Yesterday, US prosecutors investigating the misdeeds of FTX founder and CEO Sam Bankman-Fried added another charge against him.
As Reuters reports, the new charge is that he paid a $40 million bribe to Chinese officials so that they would unfreeze funds from his hedge fund.
According to these charges, SBF allegedly ordered a $40 million payment in cryptocurrencies from Alameda’s main trading account to a private wallet, with the goal of convincing Chinese government authorities to unlock precisely the Alameda Research accounts on which there was more than $1 billion in cryptocurrencies.
The fact is that these accounts had previously been frozen as part of an investigation into an anonymous counterparty, and SBF had already tried unsuccessfully to get them unfrozen by pressuring Chinese officials to lift the freeze.
A very important detail in this matter is that these facts refer to 2021, which is more than a year before FTX’s bankruptcy. Despite this, no one knew at the time that Alameda Research had its accounts blocked, and that the blockade was enforced by Chinese officials.
Thus, this allegation adds to the crimes so far alleged, because these were related to the events of November 2022, when FTX was forced to close and file for Chapter 11 bankruptcy proceedings.
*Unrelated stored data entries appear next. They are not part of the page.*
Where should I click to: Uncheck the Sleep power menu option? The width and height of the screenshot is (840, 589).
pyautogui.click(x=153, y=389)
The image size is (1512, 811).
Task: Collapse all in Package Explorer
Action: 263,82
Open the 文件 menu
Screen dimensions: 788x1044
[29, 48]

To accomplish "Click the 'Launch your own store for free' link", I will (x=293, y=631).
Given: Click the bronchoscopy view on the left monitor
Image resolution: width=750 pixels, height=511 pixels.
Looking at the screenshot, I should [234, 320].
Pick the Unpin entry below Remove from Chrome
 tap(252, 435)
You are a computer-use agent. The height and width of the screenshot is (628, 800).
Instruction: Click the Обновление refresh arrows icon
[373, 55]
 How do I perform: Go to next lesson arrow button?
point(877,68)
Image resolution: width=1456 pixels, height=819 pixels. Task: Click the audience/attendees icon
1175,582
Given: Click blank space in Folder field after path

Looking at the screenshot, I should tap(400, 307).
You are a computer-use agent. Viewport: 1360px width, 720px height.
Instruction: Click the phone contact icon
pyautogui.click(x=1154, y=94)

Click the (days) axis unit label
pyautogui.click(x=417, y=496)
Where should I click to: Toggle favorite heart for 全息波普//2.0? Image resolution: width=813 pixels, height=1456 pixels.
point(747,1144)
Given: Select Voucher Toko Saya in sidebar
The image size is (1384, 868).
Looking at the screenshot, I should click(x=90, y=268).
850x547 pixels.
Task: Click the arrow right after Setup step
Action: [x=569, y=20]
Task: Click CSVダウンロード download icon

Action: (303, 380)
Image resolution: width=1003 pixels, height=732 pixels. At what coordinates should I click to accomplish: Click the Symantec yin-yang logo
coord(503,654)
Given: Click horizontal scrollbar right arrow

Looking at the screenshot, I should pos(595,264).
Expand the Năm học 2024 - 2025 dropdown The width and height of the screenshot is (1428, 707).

Sam Bankman-Fried and the China issue
The nature of the relationship of Alameda Research, and thus the FTX group, with China has not yet been clarified, but surely the US courts will not like it very much that there were relationships.
First of all, it is worth mentioning that cryptocurrency trading in China is prohibited at the government level. Alameda Research was actually not involved in the exchange, but in trading, yet one has to wonder why it had such substantial funds stored in China.
Not least because apparently these were cryptocurrency funds, so it is even possible to imagine that they violated Chinese laws in this regard.
In addition, there has been a real trade clash between the US and China for years now, so much so that US authorities continually fear the leakage of important information, if not outright theft of information, to the Asian country.
It is possible to imagine that some kind of information has been transferred from the US to China by Alameda Research, so it is more than obvious that US authorities are investigating this.
On top of that there is the allegation of corruption against Sam Bankman-Fried, which only makes matters worse.
The issues therefore are twofold: the alleged bribery offense against Sam Bankman-Fried, and the investigation into the relationship between Alameda Research and China. It is worth remembering that Alameda Research was co-founded by SBF, and was owned by the FTX Group, also controlled by SBF.
The bankruptcy of FTX
To all this must be added the lawsuit against Sam Bankman-Fried over the bankruptcy of FTX.
SBF has now been under house arrest for months at his parents’ home in California, and now he will have to answer to an additional charge that apparently has nothing to do with the reasons he was placed under arrest.
The bribery affair against Chinese officials only sheds more bad light on how SBF managed Alameda Research and FTX.
After all, it is now clear that the real reason for FTX’s failure was its mismanagement, since the company had only a small portion of their clients’ funds on hand, because the bulk had spent it as if it were its own money.
The new allegations only further compound an already dire situation for the former CEO of FTX, leaving one to imagine that in the end the sentence against him could be even greater than originally assumed.
At this point, it is also not to be ruled out that by the sheer depths of the investigation into his misdeeds, and those of his entire team, other serious charges may pop up that could if possible further aggravate his position.
The failure of FTX was colossal for the crypto markets and caused harm to millions of people. Despite SBF’s plea of innocence, as of today it seems really difficult for him to get away with it, since FTX’s mismanagement is now clear, and it is also clear that he was a major contributor to the exchange’s failure.